Engineering firm recommends more convenience site closures, other options
The report is in, as is the recommendation for more county convenience site closures. Whether county commissioners choose to consolidate and improve selected trash disposal sites or keep all locations operating will likely be hashed out in the coming budget workshops for the 2019-20 county budget, according to county Manager Brian Alligood.
Kenton Yang, an environmental engineer with CDM Smith, announced the findings of the county’s convenience site assessment at the Beaufort County Board of Commissioners meeting Monday night.
Based on the tonnage of waste disposed of at each of the county’s 10 sites, the condition of each site, whether each site is leased or owned by the county and sites’ proximity to one another, CDM Smith recommended improving six sites, expanding one and closing three — potentially a 14% reduction in cost for a waste disposal program that typically costs the county $1.15 million each year.
The six sites recommended for improvement are: River Road, at Magnolia School Road; Five Points, on Ambrose Road in Pinetown; Cherry Run, on Cherry Run Road; Aurora, on Old Campbell’s Creek Road; Pantego, on Beech Ridge Road; and Ransomville, at Pamlico Beach.
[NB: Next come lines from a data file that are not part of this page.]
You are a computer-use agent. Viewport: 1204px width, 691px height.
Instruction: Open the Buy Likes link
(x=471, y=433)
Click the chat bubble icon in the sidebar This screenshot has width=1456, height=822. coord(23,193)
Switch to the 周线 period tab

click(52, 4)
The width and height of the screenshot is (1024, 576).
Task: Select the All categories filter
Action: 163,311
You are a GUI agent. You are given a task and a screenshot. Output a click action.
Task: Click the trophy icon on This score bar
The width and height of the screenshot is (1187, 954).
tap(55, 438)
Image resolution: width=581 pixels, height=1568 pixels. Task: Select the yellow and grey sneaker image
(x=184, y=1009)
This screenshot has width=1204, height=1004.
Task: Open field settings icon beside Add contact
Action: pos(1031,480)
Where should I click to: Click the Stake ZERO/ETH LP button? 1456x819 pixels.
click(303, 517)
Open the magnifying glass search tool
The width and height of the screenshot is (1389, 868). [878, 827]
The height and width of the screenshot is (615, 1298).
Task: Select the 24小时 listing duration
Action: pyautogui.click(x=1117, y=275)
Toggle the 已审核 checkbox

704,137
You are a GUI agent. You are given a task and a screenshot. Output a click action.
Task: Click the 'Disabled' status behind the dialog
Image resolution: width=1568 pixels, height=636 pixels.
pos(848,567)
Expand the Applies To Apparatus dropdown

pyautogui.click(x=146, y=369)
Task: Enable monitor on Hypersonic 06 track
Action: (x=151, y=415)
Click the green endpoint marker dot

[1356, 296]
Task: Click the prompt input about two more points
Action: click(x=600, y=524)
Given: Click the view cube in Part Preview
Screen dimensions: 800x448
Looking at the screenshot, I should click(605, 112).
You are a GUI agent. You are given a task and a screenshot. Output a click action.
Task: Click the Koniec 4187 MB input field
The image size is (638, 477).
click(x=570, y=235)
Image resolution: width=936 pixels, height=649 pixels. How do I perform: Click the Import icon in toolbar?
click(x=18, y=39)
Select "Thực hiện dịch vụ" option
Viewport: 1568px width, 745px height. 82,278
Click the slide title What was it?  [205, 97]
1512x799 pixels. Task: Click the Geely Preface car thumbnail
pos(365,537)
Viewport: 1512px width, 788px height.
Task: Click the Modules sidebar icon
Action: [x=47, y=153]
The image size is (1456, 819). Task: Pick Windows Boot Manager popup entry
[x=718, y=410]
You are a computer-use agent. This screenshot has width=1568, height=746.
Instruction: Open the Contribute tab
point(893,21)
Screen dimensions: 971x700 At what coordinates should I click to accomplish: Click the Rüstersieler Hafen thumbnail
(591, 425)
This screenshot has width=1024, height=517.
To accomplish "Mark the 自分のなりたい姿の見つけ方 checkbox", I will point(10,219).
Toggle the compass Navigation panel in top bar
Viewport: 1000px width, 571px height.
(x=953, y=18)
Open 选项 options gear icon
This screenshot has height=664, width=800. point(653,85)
Ransomville is already in the process of being improved due to the November closing of the Pamlico Beach site.
The sites that could be considered for closure are: Buck Jones (Weyerhauser), on Clay Bottom School Road; the Yeatesville site on U.S. Highway 264 East; and the Hawkins Beach Road landfill.
The Chocowinity site on Gray Road could be considered for expansion to make up for the loss of the Buck Jones site.
Yang said the recommendations are based on CDM Smith’s objective assessment of Beaufort County’s program, but there are other options.
“There are a lot of things you can tweak underneath that,” Yang said.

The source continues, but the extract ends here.